Был двадцать восьмой год правления фараона, и была, выражаясь нашим языком, середина декабря. Люди Кеме говорили, что стоит «первый месяц затопления», который они, к удовольствию Иосифа, называли Тот, или, как они именовали эту лунолюбивую обезьяну, Джхути. Но эти сведения отнюдь не соответствовали естественным условиям. Здешний год был почти всегда в разладе с действительностью; он отличался непостоянством и лишь время от времени, через огромные промежутки, его начало совпадало с действительным, настоящим началом года, когда на утреннем небе опять появляется звезда Пес, а воды готовятся выйти из берегов. Вообще же между условным годом и сроками природы не было никакого закономерного соответствия, так что и теперь ни о каком начале затопления практически нельзя было говорить; поток уже настолько спал, что почти вернулся в старое русло; земля обнажилась, посев многократно свершился, рост начался, — ибо измаильтяне спускались сюда настолько неторопливо, что со времени летнего солнцеворота, когда Иосифа бросили в яму, миновало уже полгода.
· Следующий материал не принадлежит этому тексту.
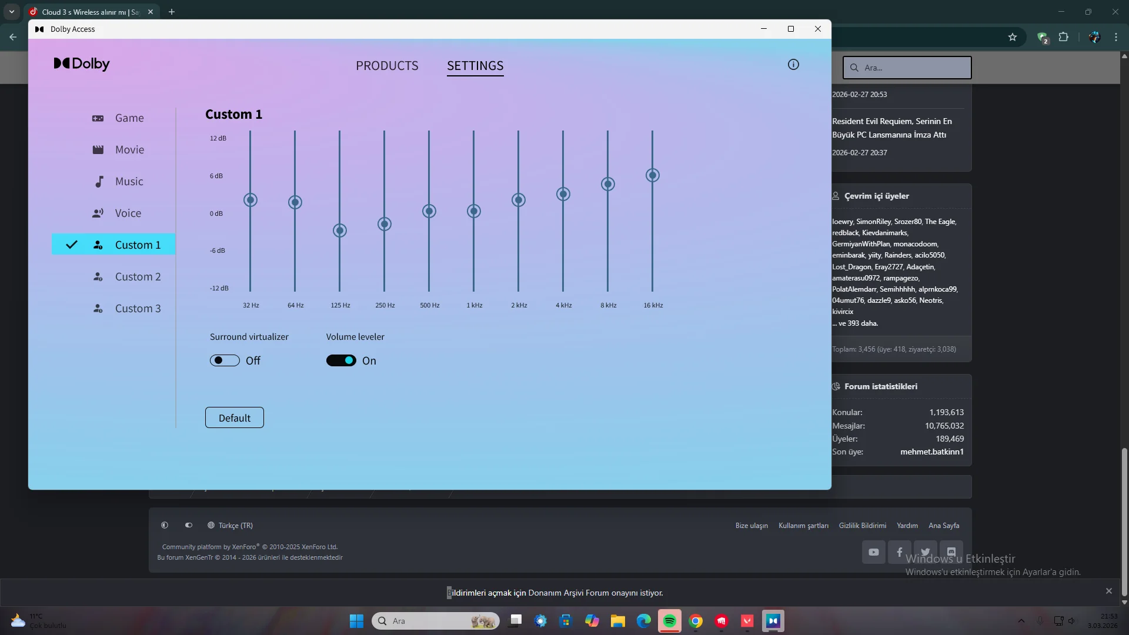
Task: Open the SETTINGS tab
Action: pyautogui.click(x=475, y=66)
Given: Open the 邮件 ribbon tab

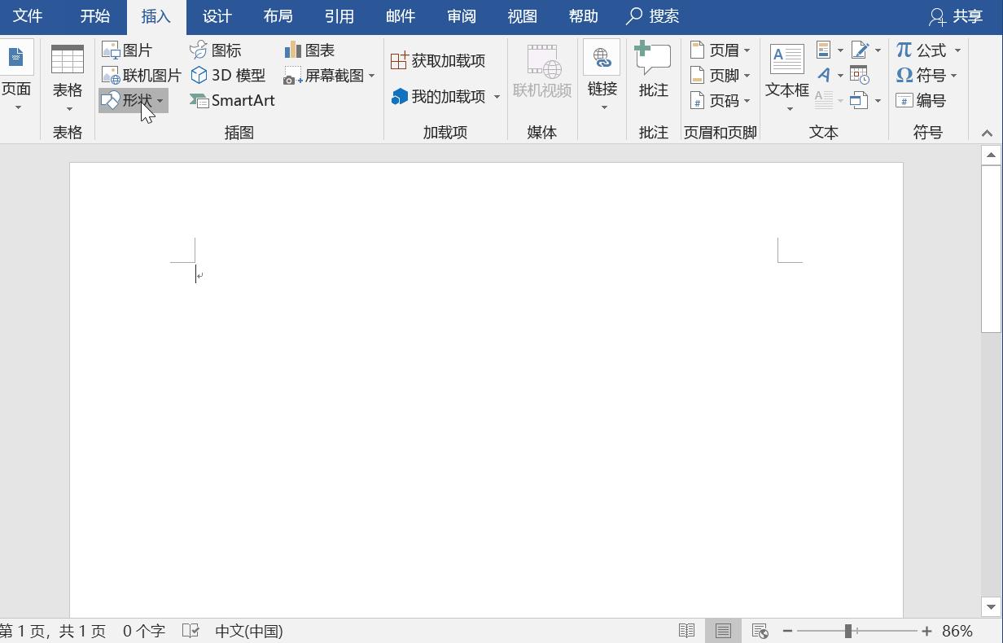Looking at the screenshot, I should [x=400, y=15].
Итак, слегка запутавшись в вопросах пространства и времени, он следовал с остановками дальше… С какими остановками? Это нам известно достаточно точно; об этом говорят обстоятельства путешествия. Его вожатые, измаильтяне, по-прежнему не торопясь и по старой привычке вообще не заботясь о времени, а следя только за тем, чтобы при всех задержках хоть как-то двигаться к цели своего путешествия, направились с ним вдоль пер-бастетского рукава на юг, к тому месту, где в самой вершине треугольника устий этот рукав соединяется с главным потоком. Так прибыли они в золотой Он, расположенный у этой вершины, — поразительный город, самый большой из всех, какие доселе случалось видеть Иосифу, построенный, как показалось ослепленному юноше, преимущественно из золота, обиталище Солнца; а оттуда им предстояло добраться до Мемпи, или, иначе, Менфе, древней столицы, чьих мертвецов не нужно было переправлять через реку, ибо этот город и так уже находился на западном берегу. Вот что было заранее известно о Мемпи путникам. Дальше они собирались следовать уже не по суше, а водным путем и, наняв корабль, доплыть до самого Но-Амуна, города фараона. Так определил старик, чьей волей все и решалось, а покамест, соответственно этому решению, они, не без торговых проволочек, ехали берегом Иеора, именовавшегося здесь Хапи, который бурел в своем русле и лишь кое-где отдельными лужами стоял на полях, зазеленевших уже во всю ширь плодородной полосы между двумя пустынями.